Doing market monitoring in this area, one can appreciate that needs come quite naturally. Imagine a situation where someone falls on the road or an animal suddenly crosses the road, requiring you to brake abruptly. It is natural for a driver to want to inform others. At the moment, people can signal danger with their head beam lights or hazard lights. But wouldn’t it be great if we could inform the other in a more accurate way? This is where the concept of car-to-car communication comes into play: collective perception means that cars can sense and share what they observe. If a car senses a potential risk, this information can be made available to other cars.
Turning our attention to in-cabin applications, monitoring the driver’s position and behaviour will be useful for self-driving cars. We can determine whether the driver is engaged, has their hands on the wheel, or if they’re distracted. Even in a full autonomous car, we might want to change between the driver driving and autonomous driving, and the car could estimate if the driver is engaged and able to get the control. Furthermore, we can ensure seatbelt usage and monitor the number of occupants in the car. This information becomes invaluable in post-accident scenarios, as it can activate emergency calling systems. Additionally, for normal driving, it helps optimize seat heating, in-cabin settings, and airbag deployment.

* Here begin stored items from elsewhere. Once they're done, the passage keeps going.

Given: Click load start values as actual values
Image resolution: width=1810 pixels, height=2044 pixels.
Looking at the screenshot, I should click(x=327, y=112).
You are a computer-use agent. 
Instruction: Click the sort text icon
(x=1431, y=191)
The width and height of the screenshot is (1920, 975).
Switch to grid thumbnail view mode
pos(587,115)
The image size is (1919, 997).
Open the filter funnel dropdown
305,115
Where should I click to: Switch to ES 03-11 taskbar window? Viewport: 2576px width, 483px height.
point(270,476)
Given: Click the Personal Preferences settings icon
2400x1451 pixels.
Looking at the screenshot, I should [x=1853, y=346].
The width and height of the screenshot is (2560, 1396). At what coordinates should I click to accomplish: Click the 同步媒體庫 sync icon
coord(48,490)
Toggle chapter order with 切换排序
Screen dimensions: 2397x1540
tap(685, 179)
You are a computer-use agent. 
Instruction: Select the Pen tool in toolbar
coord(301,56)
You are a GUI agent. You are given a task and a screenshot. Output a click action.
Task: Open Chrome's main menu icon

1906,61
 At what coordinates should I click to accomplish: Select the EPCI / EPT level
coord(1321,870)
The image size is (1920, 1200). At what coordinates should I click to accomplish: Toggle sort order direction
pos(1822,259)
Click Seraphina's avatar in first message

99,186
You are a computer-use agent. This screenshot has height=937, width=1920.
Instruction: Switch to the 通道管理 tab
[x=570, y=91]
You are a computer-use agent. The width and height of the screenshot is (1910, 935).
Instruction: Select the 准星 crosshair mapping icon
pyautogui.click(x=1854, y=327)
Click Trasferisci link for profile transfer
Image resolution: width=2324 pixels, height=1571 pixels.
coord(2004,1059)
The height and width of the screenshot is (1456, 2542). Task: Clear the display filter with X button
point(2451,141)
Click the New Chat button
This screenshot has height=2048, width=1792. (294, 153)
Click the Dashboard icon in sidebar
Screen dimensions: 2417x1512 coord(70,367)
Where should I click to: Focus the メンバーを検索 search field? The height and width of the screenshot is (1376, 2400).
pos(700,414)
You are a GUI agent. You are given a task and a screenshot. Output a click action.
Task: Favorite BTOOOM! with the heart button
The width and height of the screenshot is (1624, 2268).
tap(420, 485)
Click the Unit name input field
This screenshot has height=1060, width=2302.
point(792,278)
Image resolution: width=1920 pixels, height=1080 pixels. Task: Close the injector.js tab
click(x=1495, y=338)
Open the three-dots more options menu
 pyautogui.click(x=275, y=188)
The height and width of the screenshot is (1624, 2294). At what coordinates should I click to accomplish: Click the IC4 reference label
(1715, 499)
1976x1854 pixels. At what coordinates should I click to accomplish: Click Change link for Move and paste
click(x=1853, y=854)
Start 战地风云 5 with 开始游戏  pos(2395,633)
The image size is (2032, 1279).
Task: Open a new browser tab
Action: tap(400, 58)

Child detection in vehicles is another critical aspect. Sometimes, parents may unintentionally leave their child in the car, leading to potentially tragic consequences. By issuing warning alerts and taking appropriate measures, like opening the windows, we can protect the child from harm. Similar concerns arise for pets, such as cats and dogs, which may be left inside cars. People often underestimate the risks, assuming the animals will be fine.
Additionally, we can now collect health-related information, such as breathing rate and heartbeat. To further enhance this concept, we can leverage in-cabin technology. As most of us use cars daily, we can now monitor the cabin and the people inside it. By doing so, we can easily detect any changes or anomalies related to our health, such as skin conditions. For instance, if a disease manifests on the skin, our monitoring system can alert us to seek medical attention. While we don’t aim to diagnose medical conditions, this continuous monitoring can provide recommendations to the driver or occupants, urging them to consult a healthcare professional. Moreover, this data can be utilized for various purposes, such as developing an occupancy health system.
Monitoring the status of cabin doors and windows is equally important. When doors or windows are open, the car’s software needs to be aware of it. Achieving all these functionalities brings complexity to our systems. However, as we strive towards autonomous driving, we are simultaneously developing algorithms that mimic the human brain. These algorithms need to comprehend which doors are open and detect any unusual occurrences that may indicate potential problems.
Thank you for your visionary outlook into the future of the automotive industry!